In your copy, include every record exactly and no pictures.

===== RECORDS PROVIDED =====

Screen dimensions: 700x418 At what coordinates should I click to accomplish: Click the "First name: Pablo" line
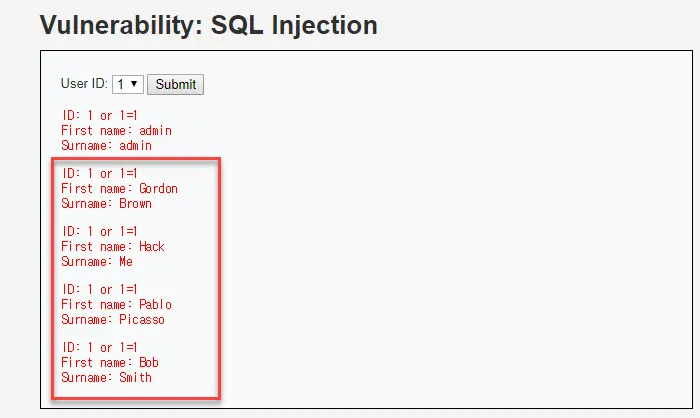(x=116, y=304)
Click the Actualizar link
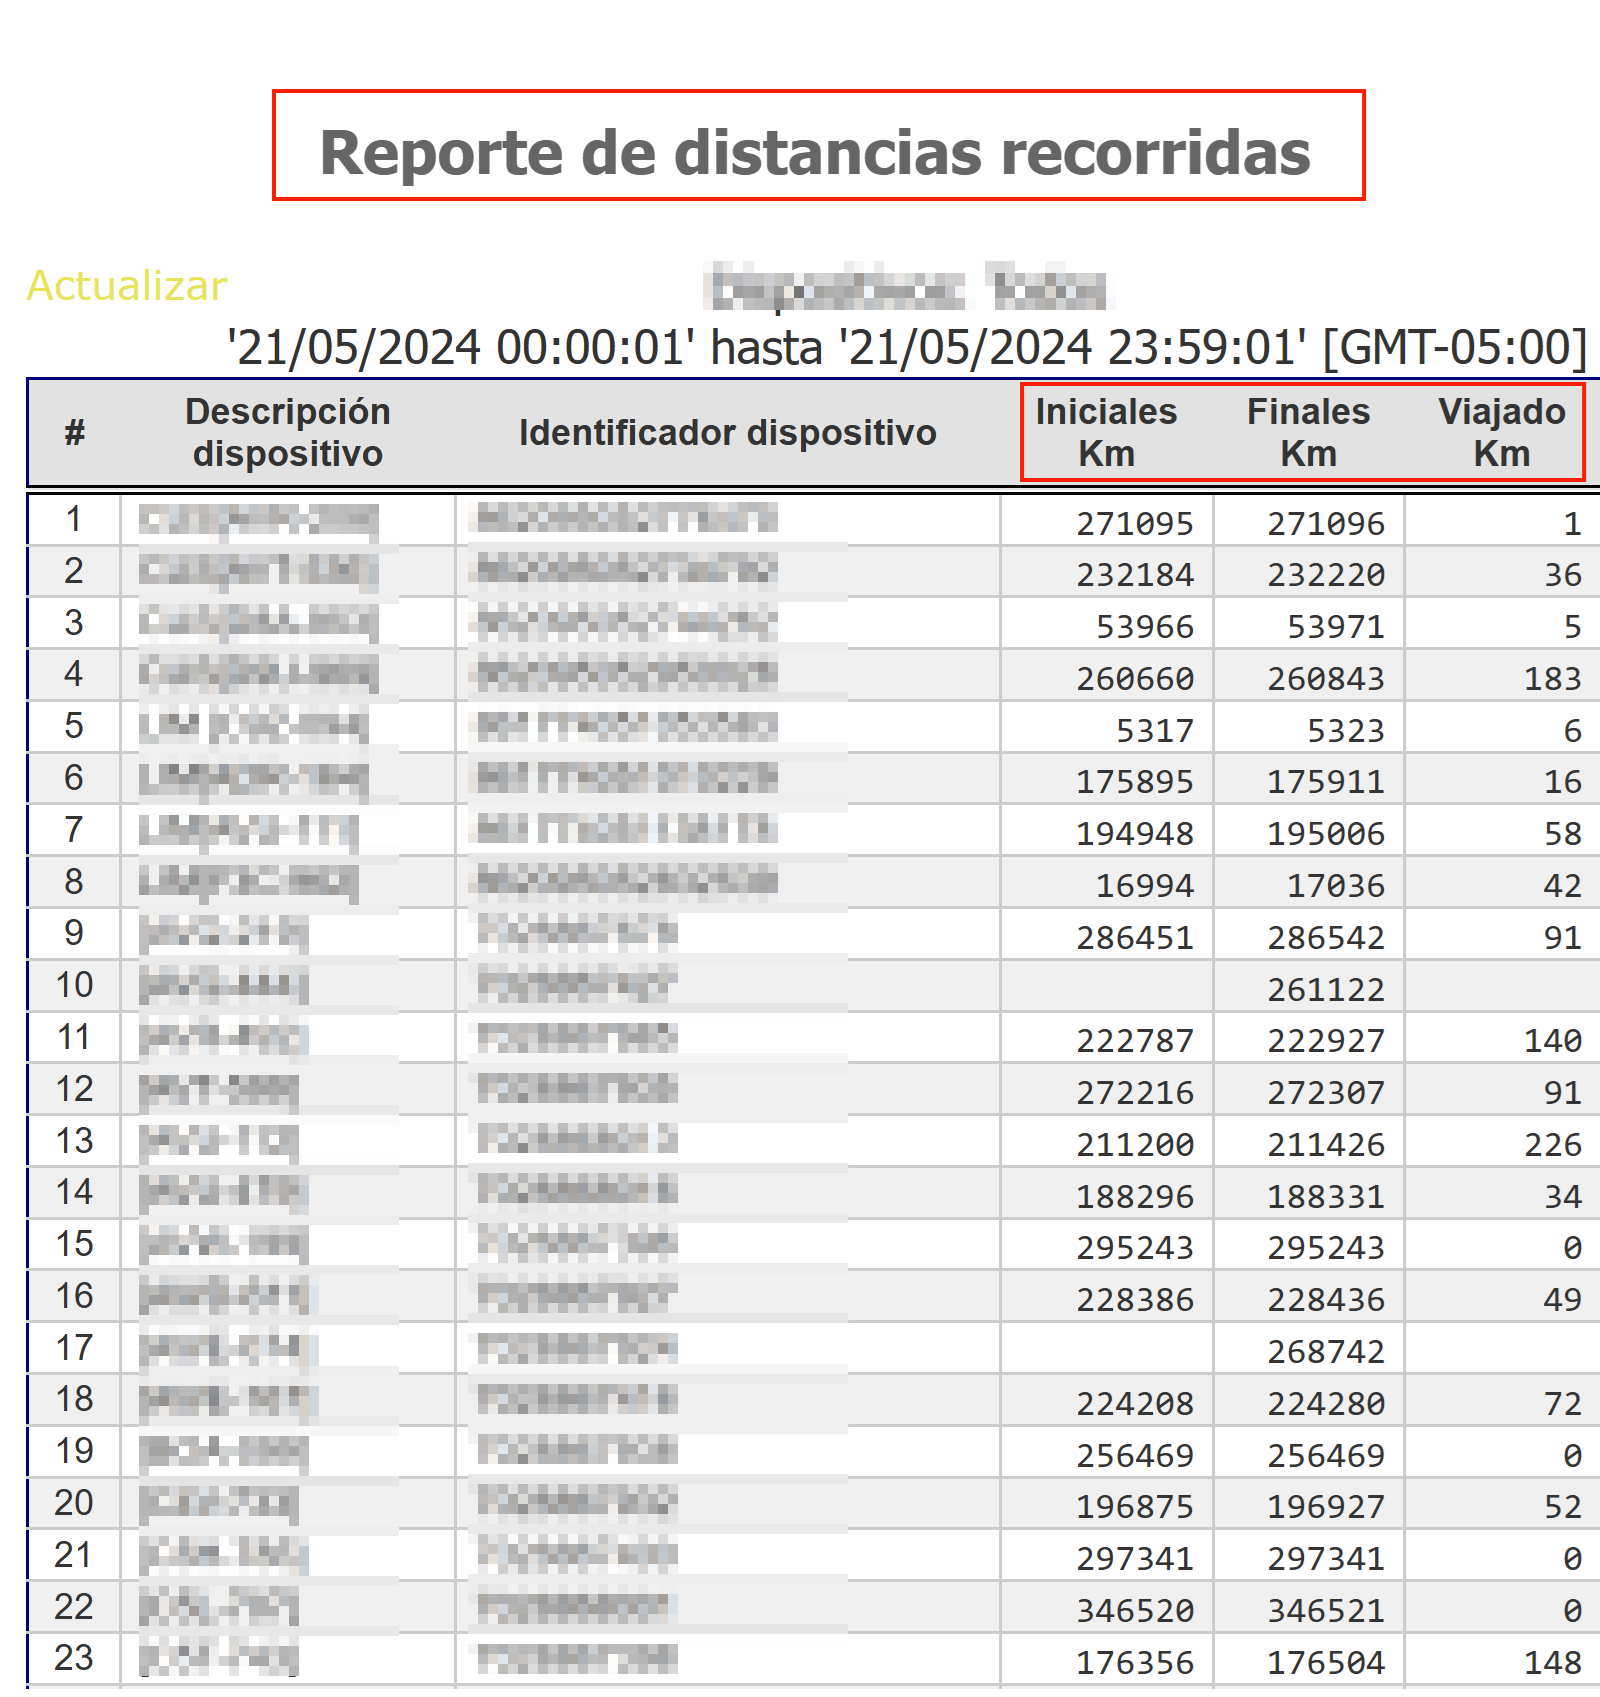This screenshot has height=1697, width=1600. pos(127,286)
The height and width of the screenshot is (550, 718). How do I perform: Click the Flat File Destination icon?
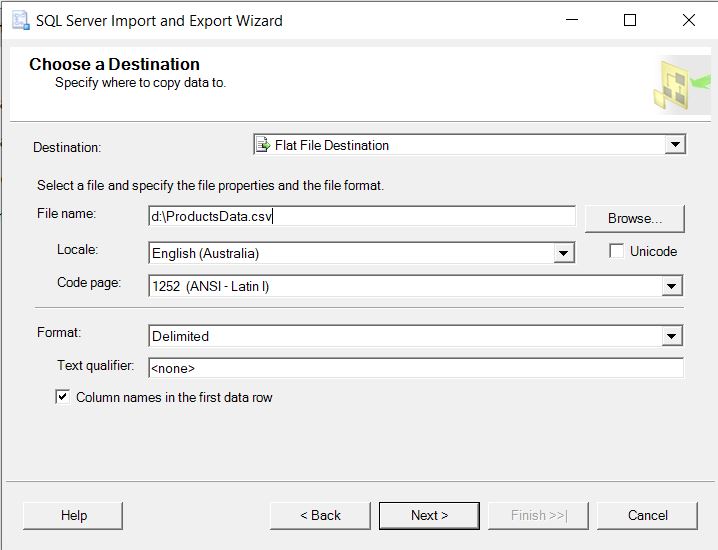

=====

> [OUTPUT BELOW]
Screen dimensions: 700x418 At what coordinates should I click to accomplish: Click the "First name: Pablo" line
(x=116, y=304)
Click the Actualizar link
This screenshot has height=1697, width=1600. pos(127,286)
The height and width of the screenshot is (550, 718). How do I perform: Click the Flat File Destination icon?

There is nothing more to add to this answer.